-- Begin Record extracts --

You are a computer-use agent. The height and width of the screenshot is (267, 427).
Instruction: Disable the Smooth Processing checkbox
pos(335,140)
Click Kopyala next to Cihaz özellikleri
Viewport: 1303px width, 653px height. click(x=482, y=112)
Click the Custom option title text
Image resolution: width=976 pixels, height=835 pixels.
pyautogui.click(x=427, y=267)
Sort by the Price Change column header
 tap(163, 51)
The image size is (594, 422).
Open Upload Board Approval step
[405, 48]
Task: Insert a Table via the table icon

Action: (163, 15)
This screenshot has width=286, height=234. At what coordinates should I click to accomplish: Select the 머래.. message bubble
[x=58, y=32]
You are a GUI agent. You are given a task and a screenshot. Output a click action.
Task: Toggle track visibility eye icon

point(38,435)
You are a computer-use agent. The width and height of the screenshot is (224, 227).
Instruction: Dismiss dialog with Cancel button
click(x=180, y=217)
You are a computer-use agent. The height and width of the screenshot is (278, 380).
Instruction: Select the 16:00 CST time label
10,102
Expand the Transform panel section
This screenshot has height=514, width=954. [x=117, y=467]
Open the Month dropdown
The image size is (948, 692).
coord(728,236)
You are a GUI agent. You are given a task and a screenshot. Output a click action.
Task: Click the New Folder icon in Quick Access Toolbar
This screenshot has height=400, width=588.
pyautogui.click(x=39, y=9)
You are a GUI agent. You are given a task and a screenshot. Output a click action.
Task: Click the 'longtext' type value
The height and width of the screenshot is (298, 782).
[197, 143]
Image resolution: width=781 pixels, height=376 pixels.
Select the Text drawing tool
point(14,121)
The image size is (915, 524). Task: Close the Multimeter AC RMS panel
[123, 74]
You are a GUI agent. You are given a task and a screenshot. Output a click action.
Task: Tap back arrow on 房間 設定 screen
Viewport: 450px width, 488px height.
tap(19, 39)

-- End Record extracts --

### What you will do
Recast every line in the records above as a Markdown table with two columns, No. and Line, numbering the rows and leaving out blank lines.

### Task output
| No. | Line |
|---|---|
| 1 | You are a computer-use agent. The height and width of the screenshot is (267, 427). |
| 2 | Instruction: Disable the Smooth Processing checkbox |
| 3 | pos(335,140) |
| 4 | Click Kopyala next to Cihaz özellikleri |
| 5 | Viewport: 1303px width, 653px height. click(x=482, y=112) |
| 6 | Click the Custom option title text |
| 7 | Image resolution: width=976 pixels, height=835 pixels. |
| 8 | pyautogui.click(x=427, y=267) |
| 9 | Sort by the Price Change column header |
| 10 |  tap(163, 51) |
| 11 | The image size is (594, 422). |
| 12 | Open Upload Board Approval step |
| 13 | [405, 48] |
| 14 | Task: Insert a Table via the table icon |
| 15 | Action: (163, 15) |
| 16 | This screenshot has width=286, height=234. At what coordinates should I click to accomplish: Select the 머래.. message bubble |
| 17 | [x=58, y=32] |
| 18 | You are a GUI agent. You are given a task and a screenshot. Output a click action. |
| 19 | Task: Toggle track visibility eye icon |
| 20 | point(38,435) |
| 21 | You are a computer-use agent. The width and height of the screenshot is (224, 227). |
| 22 | Instruction: Dismiss dialog with Cancel button |
| 23 | click(x=180, y=217) |
| 24 | You are a computer-use agent. The height and width of the screenshot is (278, 380). |
| 25 | Instruction: Select the 16:00 CST time label |
| 26 | 10,102 |
| 27 | Expand the Transform panel section |
| 28 | This screenshot has height=514, width=954. [x=117, y=467] |
| 29 | Open the Month dropdown |
| 30 | The image size is (948, 692). |
| 31 | coord(728,236) |
| 32 | You are a GUI agent. You are given a task and a screenshot. Output a click action. |
| 33 | Task: Click the New Folder icon in Quick Access Toolbar |
| 34 | This screenshot has height=400, width=588. |
| 35 | pyautogui.click(x=39, y=9) |
| 36 | You are a GUI agent. You are given a task and a screenshot. Output a click action. |
| 37 | Task: Click the 'longtext' type value |
| 38 | The height and width of the screenshot is (298, 782). |
| 39 | [197, 143] |
| 40 | Image resolution: width=781 pixels, height=376 pixels. |
| 41 | Select the Text drawing tool |
| 42 | point(14,121) |
| 43 | The image size is (915, 524). Task: Close the Multimeter AC RMS panel |
| 44 | [123, 74] |
| 45 | You are a GUI agent. You are given a task and a screenshot. Output a click action. |
| 46 | Task: Tap back arrow on 房間 設定 screen |
| 47 | Viewport: 450px width, 488px height. |
| 48 | tap(19, 39) |